La TVM bat des records dans ce domaine. Il existe plusieurs types de contrats. Tout dépend de la tête du client. Si un producteur est recommandé par l’un des proches du boss, il a toutes les chances de bénéficier de plusieurs conditions avantageuses, notamment en ce qui concerne le cachet et les moyens matériels mis à sa disposition. Les choses se compliquent avec le démarrage de la production. Les producteurs autorisés à tourner dans les studios de Aïn-Chok à Casablanca en savent quelque chose. S’offrir les meilleurs plateaux et les bonnes équipes techniques relève du parcours du combattant. Ce qui pousse certains producteurs à des pratiques peu orthodoxes pour que leur programme voie le jour dans les plus brefs délais.
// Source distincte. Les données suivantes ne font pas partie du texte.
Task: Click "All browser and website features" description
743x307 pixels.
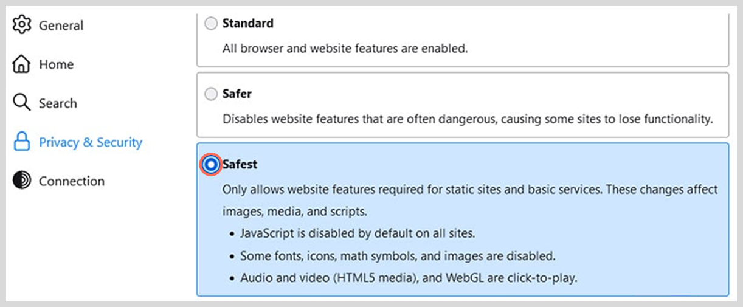Action: (x=345, y=49)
Ainsi, entre la signature du contrat, le passage au tournage et à la diffusion, la procédure peut prendre des mois. Quant au paiement, c’est une autre paire de manches. Dans certains cas, la SNRT exige qu’une partie du cachet (allant jusqu’à 60%) soit couverte par le sponsoring. La partie est donc loin d’être gagnée pour des jeunes producteurs. Idem pour les vieux routiers du secteur dont plusieurs ne mâchent pas leurs mots lorsqu’il s’agit d’aborder la stratégie de production de la SNRT et de 2M. Ils demandent tout simplement le respect des engagements inscrits dans les cahiers des charges des deux entités publiques. “Pour l’heure, il n’existe aucun signe encourageant en matière d’externalisation de la production”, atteste le patron d’une grande maison de production. Notons que pour 2M, cette externalisation porte sur 30% de la programmation, alors que pour la SNRT, elle est limitée à 25%. Un fort potentiel pour relancer le secteur de la production audiovisuelle toujours dominé par les mêmes et où les nouveaux ont beaucoup de mal à s’installer de manière durable.